The battery storage facility will be located at 19315 Marbach Lane in San Antonio, which is in Comal County and Comal ISD. The facility will house energy and store it in the batteries during nonpeak power usage periods to make energy more available to utility providers.
“Hopefully that will be able to help Comal County when we’re short or anybody else and their shortage,” Commissioner Scott Haag said.
If Ebony Energy Storage complies with its obligations under the agreement’s term—an eight-year contract—Comal County will rebate the real and personal property ad valorem tax revenues at a rate of 54% for those eight years.
“We will establish a baseline value, which is the value the year before they start going and making all the improvements. So it will probably be the 2022 value or possibly the 2023 [value]. Once they start making all the improvements to the site, then it's the increment between that baseline and the amount after they make the improvements that is covered by this agreement,” County Judge Sherman Krause said. “So, for example, just to put some dollars to it, if the property taxes are $50 in the baseline year, and there are $100 in the first year that the improvements are in place, then we would rebate 54% of that back to them. So in that case it would be $54.”
According to agenda documents, the project will give Ebony Energy the ability to expand its operations to provide a “more efficient and reliable electrical grid by constructing a 200-megawatt, 400-megawatt hour lithium-ion battery energy storage facility.”

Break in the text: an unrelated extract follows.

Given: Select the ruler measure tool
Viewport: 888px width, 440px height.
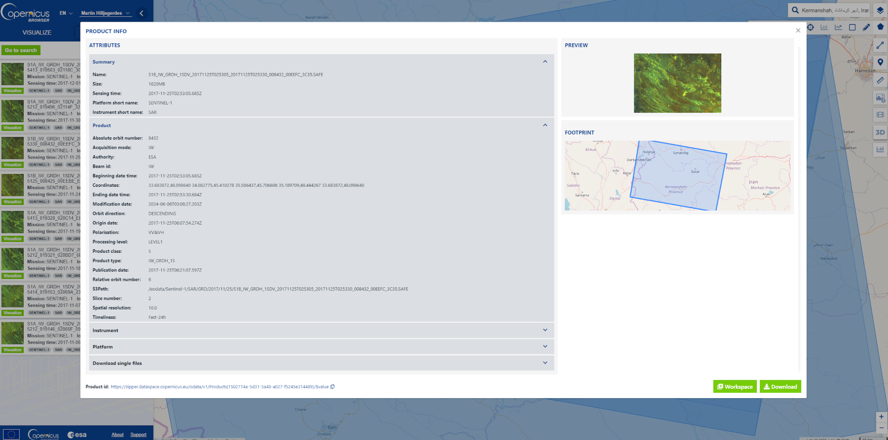Looking at the screenshot, I should coord(880,80).
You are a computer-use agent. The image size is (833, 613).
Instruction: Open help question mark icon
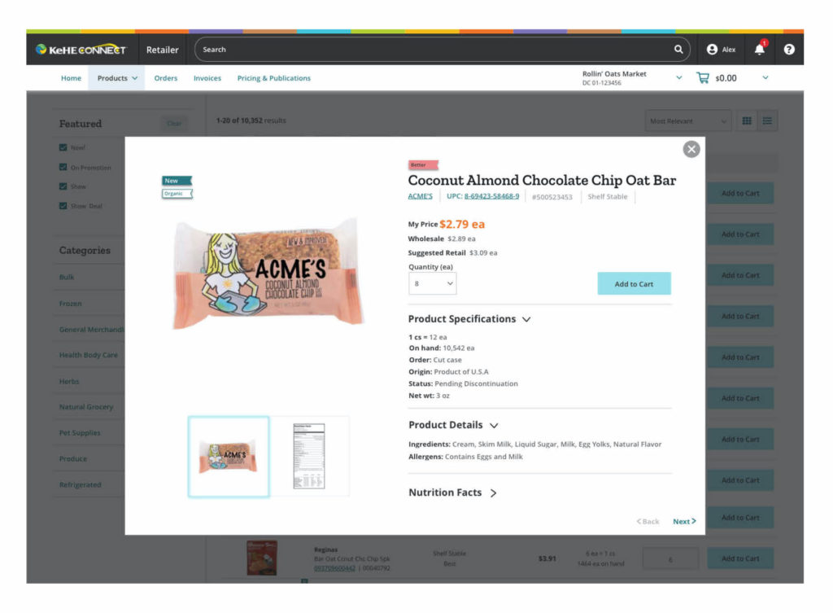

Ebony Energy consultant Eric Williams noted the property is estimated to generate roughly $1.8 billion in additional tax revenue for the first 15 years of the property’s life.
The project will create some temporary jobs during the six-month construction period of the project and is also slated to provide new real and personal property ad valorem tax revenues in the county.
The construction for this project will begin no later than Dec. 31.